Dear John,
It’s Memorial Day. I wish you and the fam could all stroll over to the house this afternoon. We’d fire up the grill, play a little cornhole or maybe take rounds picking off targets with the new air rifle the boys and I bought. For Wyatt’s birthday on Saturday, we stuck his old cellphone up on a box in the yard and shot it to smithereens. The boys love stuff like that…yeah, it’s only the boys who love it, not me at all… Anyway, we’d eat and shoot stuff and sit on the porch and watch the sun go down as the fireflies lit up the yard. We’d give thanks for the life we’ve been given and for those who’ve given their life for this life we’ve been given. We’re going to have a few other friends with us this evening–you’d like them. Anyway, since you and Mer have all the kids home from the far reaches, I know you’ll have a good day over there on Snowwood Drive.
Memorial Day always sneaks up on me, a stealth holiday. But then something about that seems right. A day of memory, a day of gratitude. It seems right to me that it’s quiet. This morning on my run, I listened to a friend narrate via podcast the story of his wife’s Uncle Floyd who piloted a helicopter rescue squad in Vietnam. En route to another downed copter, enemy fire struck Floyd’s craft. They never found his body. Decades later, however, a group of Floyd’s military friends and family returned to the village near the crash site. Discovering the village had no modern medical care, they opened a little clinic in Floyd’s honor. The drama stretched taut, however, when Floyd’s sister met the two men who shot down Floyd’s helicopter. She describes how she experienced no anger, only compassion. The ravages of war had wounded them all. Compelled by her faith, Floyd’s sister felt her heart open wide. She wanted healing not only for herself, but healing also for those who were once named enemies.

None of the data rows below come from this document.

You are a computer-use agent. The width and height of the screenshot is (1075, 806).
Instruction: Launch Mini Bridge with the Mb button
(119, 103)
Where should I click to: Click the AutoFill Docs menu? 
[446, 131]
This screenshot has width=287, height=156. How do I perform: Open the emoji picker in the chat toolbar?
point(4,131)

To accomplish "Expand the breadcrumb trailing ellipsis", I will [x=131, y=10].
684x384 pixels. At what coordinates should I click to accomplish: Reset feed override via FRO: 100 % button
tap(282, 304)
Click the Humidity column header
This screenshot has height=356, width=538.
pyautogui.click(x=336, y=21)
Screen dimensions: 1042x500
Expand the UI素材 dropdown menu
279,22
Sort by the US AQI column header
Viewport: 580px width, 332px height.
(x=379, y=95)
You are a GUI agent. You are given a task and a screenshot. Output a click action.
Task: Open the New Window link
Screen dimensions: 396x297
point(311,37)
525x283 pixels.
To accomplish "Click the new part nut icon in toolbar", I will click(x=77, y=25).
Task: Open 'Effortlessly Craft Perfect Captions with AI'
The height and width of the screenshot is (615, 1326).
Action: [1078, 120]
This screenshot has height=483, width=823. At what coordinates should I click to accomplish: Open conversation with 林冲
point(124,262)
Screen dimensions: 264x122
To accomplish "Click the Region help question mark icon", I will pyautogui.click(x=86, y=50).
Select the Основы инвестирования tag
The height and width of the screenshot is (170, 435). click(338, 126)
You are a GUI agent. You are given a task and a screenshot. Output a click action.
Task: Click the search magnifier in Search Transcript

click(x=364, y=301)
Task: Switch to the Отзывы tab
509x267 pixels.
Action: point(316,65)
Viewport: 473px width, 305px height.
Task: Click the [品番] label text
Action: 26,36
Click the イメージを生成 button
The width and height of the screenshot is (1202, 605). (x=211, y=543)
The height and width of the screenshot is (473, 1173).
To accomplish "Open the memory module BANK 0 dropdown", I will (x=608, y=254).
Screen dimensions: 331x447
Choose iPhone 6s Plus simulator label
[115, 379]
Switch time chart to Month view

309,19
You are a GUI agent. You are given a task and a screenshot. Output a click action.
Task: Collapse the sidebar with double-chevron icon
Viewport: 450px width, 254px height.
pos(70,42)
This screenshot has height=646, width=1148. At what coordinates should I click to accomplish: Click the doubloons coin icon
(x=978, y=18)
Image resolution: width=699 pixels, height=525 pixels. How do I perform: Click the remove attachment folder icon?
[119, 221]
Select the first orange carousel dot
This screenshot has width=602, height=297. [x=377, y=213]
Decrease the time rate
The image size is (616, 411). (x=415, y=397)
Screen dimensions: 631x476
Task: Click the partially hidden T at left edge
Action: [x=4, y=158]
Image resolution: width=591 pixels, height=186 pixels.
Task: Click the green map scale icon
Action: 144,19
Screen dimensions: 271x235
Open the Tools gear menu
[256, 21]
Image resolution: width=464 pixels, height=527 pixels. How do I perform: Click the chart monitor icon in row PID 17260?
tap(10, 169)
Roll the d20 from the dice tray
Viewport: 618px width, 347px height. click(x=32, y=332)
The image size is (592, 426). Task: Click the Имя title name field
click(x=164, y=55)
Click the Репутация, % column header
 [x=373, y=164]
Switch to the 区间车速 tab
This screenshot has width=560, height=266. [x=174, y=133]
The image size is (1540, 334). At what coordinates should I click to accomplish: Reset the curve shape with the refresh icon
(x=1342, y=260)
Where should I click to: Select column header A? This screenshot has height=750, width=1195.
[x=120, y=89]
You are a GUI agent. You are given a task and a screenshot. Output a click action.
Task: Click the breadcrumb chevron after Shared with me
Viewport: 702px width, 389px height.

I’ve been thinking a lot recently about how we’re ratcheting up this enemy posture, how often now we’re divided along the simplistic storylines of us vs. them. That old storyline (and it’s at times freely wielded by some on the right as well as the left) makes it remarkably (and disturbingly) easy to castigate another beloved human made in God’s image with broad stroke assumptions, almost glibly easy to assault someone’s dignity or paint someone in a corner where they are silenced through a dehumanizing brand of shame.
I’ve participated in a number of civic actions recently. It’s important to stand alongside those who are being silenced or those whose lives bear the weight of unjust histories and unjust actions that are happening now. In some of these moments, however, I leave with the weight of an even greater sadness than I had before. I saw one teenager at a rally (a fellow not part of the mainstream opinion) surrounded by an angry circle, with a ferocious energy that felt like it would swallow the boy whole. I don’t agree with the boy’s point of view at all, but I wanted to go stand by him, to wait with him until the fever died down, to make sure he knew he wasn’t alone, to have a conversation and hear him tell me where’s he’s coming from, what makes him afraid, what gives him hope. I stood nearby until things died down, though I was never able to talk with him. That evening, we were there to speak up for those who are beloved by God. And also there was a boy in the midst of that seething circle who is beloved by God.
I am more convinced than ever that the powers of this world are simply unable to ultimately win these moments. The way of the crucified Jesus, offering sacrificial love with wide open arms toward the entire world (the ones who want this love and the ones who abuse this love) offers a profound critique to the easy inclinations of my own heart and to the simmering rage of the powers that be. There’s right and wrong, thank goodness. However, in the Kingdom of God, there is no us vs. them. There is only us, all of us, in need of mercy.
Well, sorry if I got preachy there at the end. I wish you were here so we could talk about it in person. But until then, letters will have to do.